2.1 Extracting Key Information:
Several columns contain complex, nested information. To prepare them for analysis, these fields are transformed using helper functions.
Genres and Keywords: Extract genre and keyword names.
Cast: Retrieve up to three main cast members.
Crew: Extract the director's name.
2.2. Text Preprocessing
Text data is tokenized and cleaned by removing spaces and converting to lowercase to ensure uniformity. All tags are combined into a single feature (tags).
-
The CountVectorizer is used to convert text data into numerical vectors. Stemming with the Porter Stemmer reduces words to their root forms, enhancing the model's ability to recognize similarities.
4.1. Calculating Similarity
Cosine similarity is used to find similarities between movies. For a given movie, the function recommend() retrieves the top 5 similar movies based on cosine distances.
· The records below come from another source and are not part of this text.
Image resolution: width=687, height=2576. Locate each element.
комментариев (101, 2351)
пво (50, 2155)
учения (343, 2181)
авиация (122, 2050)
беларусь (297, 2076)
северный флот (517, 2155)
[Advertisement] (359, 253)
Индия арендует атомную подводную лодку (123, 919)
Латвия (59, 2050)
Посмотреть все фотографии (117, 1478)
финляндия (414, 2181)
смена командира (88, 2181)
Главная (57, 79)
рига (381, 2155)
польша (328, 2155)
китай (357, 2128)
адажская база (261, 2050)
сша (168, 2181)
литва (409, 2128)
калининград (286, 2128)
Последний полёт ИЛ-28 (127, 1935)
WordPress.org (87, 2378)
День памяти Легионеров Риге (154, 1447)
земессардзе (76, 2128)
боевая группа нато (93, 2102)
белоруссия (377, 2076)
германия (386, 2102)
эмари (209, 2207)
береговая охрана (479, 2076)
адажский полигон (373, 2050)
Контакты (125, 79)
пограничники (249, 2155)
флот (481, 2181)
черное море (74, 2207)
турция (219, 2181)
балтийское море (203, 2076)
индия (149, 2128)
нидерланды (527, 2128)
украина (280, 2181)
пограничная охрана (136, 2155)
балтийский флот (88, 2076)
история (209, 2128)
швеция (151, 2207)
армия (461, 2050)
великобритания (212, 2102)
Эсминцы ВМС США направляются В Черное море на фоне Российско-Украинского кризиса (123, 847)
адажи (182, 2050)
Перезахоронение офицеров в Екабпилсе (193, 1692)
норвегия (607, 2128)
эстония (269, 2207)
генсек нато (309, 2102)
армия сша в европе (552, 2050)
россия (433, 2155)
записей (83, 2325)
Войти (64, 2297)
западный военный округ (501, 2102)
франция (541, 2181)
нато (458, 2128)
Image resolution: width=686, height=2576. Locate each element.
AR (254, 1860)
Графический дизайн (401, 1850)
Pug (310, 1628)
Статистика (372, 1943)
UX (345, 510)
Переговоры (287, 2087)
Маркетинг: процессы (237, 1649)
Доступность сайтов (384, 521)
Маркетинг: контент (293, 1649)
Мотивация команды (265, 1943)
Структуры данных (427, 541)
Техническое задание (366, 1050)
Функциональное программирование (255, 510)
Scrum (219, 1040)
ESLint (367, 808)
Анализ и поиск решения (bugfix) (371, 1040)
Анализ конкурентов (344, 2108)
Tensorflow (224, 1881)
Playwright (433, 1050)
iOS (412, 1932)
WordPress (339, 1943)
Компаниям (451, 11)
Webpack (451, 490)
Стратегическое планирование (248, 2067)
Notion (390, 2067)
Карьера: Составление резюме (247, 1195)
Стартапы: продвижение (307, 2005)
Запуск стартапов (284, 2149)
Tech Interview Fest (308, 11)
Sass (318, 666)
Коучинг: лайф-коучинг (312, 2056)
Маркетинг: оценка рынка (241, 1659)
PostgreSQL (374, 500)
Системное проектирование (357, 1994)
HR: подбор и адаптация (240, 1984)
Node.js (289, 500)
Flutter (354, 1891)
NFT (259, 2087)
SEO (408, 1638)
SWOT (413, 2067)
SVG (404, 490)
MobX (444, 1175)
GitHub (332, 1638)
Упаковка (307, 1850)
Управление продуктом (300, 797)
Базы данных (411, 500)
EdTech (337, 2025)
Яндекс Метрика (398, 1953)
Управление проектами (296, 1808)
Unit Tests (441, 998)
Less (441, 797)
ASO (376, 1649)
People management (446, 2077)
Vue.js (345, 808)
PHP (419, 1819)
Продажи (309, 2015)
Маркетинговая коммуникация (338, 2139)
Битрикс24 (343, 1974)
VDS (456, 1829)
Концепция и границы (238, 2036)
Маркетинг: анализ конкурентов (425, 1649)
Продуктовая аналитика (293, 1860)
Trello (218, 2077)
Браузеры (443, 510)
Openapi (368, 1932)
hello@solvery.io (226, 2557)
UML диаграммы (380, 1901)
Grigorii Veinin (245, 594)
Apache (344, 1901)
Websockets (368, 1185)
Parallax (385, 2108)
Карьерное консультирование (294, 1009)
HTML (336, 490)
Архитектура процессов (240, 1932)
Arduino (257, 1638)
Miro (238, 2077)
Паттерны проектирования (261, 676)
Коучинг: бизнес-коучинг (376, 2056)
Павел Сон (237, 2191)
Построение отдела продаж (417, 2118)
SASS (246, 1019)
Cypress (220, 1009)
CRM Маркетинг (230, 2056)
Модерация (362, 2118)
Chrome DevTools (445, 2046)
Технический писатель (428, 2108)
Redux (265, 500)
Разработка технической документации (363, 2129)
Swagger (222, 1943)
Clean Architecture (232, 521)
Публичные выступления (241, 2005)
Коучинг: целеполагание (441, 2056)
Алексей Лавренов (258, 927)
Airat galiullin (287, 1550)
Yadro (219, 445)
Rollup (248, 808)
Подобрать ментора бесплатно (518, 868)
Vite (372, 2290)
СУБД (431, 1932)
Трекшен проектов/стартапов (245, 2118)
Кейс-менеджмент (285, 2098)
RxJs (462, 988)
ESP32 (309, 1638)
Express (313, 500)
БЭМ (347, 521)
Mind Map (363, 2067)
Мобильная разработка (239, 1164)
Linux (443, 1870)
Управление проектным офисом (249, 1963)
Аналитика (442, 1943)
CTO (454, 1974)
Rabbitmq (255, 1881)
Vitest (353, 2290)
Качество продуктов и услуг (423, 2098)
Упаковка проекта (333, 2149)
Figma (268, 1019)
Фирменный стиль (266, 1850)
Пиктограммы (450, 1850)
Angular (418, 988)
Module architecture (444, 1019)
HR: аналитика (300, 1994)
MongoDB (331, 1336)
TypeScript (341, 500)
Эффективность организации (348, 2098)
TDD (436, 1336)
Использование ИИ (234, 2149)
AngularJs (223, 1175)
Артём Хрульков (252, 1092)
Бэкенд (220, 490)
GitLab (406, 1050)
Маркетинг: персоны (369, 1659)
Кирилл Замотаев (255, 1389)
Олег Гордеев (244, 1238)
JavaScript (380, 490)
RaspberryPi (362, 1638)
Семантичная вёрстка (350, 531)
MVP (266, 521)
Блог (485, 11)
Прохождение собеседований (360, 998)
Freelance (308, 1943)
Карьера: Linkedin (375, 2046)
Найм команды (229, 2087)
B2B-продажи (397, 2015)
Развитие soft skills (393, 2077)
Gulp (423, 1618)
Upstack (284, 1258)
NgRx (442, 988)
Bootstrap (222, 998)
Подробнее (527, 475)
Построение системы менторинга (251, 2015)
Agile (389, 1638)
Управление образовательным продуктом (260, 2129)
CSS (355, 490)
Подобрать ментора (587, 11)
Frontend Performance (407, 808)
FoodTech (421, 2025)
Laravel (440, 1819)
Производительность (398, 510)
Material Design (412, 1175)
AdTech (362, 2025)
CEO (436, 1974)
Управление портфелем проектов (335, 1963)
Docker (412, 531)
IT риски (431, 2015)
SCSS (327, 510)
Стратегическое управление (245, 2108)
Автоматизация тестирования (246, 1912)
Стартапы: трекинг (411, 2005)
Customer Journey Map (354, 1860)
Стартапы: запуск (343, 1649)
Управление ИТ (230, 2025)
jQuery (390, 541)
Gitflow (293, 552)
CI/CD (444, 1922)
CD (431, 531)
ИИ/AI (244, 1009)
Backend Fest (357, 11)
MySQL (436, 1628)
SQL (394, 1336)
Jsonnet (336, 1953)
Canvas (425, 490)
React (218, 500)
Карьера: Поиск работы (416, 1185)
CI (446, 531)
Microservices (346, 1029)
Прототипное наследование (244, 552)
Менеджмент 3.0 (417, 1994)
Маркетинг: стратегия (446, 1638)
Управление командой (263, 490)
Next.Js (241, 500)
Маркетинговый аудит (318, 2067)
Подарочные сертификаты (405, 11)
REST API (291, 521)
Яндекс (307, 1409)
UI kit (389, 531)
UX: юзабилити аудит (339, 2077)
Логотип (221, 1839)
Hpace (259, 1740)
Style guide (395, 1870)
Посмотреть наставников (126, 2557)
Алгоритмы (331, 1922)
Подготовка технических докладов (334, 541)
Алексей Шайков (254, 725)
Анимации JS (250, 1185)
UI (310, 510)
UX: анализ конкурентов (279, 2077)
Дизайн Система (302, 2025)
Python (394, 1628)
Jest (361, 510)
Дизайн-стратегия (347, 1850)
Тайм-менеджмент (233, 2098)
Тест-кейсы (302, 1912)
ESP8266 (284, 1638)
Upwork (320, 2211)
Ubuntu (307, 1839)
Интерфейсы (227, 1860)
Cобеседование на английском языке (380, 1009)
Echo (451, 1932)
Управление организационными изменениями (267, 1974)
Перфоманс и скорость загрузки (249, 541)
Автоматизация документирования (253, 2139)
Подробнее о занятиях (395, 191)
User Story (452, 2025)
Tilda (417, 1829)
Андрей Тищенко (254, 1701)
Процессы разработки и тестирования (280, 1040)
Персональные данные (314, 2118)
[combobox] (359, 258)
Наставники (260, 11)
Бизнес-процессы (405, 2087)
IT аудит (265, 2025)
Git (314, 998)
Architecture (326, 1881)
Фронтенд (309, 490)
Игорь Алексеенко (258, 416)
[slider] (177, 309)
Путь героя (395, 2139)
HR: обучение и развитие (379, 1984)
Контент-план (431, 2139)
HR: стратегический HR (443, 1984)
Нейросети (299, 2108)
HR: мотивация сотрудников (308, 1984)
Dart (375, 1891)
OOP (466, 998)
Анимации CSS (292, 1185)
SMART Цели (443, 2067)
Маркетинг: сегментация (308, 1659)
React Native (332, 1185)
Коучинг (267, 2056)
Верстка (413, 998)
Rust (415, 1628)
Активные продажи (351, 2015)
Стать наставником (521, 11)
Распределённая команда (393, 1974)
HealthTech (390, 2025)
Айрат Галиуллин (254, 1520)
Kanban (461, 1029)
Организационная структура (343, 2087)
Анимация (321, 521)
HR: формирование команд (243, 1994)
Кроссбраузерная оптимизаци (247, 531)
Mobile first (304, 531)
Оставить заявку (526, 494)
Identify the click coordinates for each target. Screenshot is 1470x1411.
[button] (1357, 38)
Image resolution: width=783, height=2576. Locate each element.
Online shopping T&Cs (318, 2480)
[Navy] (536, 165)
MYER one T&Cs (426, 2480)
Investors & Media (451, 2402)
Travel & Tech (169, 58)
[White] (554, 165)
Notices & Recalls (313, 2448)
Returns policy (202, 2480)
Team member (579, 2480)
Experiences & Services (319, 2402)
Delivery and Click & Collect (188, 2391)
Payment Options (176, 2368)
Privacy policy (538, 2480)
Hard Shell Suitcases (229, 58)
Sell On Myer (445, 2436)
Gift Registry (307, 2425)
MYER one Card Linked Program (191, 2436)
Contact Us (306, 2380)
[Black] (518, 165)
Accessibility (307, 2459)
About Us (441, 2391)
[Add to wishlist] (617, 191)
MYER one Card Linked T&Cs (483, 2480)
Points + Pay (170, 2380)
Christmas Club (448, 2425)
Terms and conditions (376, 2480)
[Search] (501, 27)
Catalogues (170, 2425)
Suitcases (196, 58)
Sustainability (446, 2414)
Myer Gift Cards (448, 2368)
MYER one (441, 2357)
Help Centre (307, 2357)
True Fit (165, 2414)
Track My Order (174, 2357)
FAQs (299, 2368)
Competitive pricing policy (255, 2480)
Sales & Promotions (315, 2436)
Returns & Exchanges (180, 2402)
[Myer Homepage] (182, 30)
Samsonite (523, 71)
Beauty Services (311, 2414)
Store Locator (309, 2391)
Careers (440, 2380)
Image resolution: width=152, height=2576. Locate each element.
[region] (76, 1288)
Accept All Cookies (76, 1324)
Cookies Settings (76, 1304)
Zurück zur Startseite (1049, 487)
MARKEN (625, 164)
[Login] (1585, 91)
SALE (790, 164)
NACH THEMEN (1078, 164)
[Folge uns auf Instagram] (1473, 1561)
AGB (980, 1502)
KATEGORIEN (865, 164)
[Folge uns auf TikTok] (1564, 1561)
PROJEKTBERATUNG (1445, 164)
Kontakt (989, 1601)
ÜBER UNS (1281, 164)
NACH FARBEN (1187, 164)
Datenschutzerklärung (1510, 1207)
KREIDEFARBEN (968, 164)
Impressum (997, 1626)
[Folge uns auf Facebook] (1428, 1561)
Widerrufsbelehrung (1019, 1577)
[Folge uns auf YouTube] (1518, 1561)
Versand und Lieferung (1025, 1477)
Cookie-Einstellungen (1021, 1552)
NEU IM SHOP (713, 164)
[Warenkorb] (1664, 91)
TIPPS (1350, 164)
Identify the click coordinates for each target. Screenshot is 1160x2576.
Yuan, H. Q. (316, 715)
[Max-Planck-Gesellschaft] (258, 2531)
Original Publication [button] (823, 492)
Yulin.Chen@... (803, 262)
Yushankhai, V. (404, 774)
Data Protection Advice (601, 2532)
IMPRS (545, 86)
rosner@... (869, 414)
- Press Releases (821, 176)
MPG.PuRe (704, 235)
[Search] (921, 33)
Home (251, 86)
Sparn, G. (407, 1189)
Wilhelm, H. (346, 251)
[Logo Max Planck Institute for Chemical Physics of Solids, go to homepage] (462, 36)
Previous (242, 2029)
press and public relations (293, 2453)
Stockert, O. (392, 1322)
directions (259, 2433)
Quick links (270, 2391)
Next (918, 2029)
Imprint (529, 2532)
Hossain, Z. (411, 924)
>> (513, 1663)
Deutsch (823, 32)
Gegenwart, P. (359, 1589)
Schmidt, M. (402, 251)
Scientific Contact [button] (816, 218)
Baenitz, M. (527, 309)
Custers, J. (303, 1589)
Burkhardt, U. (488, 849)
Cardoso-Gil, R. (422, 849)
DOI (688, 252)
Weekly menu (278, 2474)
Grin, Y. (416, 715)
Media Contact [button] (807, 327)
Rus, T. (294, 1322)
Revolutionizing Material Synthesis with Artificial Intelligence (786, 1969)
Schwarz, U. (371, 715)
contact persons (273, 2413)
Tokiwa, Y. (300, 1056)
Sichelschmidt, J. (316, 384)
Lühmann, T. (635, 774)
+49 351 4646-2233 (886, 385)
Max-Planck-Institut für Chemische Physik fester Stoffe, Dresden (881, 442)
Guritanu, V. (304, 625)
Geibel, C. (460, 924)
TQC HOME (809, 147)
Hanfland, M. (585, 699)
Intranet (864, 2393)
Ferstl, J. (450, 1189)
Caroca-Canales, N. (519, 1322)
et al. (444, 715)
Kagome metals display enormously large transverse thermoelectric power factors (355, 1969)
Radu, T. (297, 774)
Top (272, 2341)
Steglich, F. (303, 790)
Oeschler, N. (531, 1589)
4.2. Saving Model Artifacts
The similarity matrix and processed data are saved as pickle files to be loaded in the deployment environment.
5.1. Setting Up Streamlit
The web interface, created using Streamlit, provides an interactive selection menu for users to choose a movie and receive recommendations. The movie poster is fetched
using the TMDB API.
5.2. Fetching Movie Posters
The fetch_poster() function uses the TMDB API to retrieve posters of recommended movies.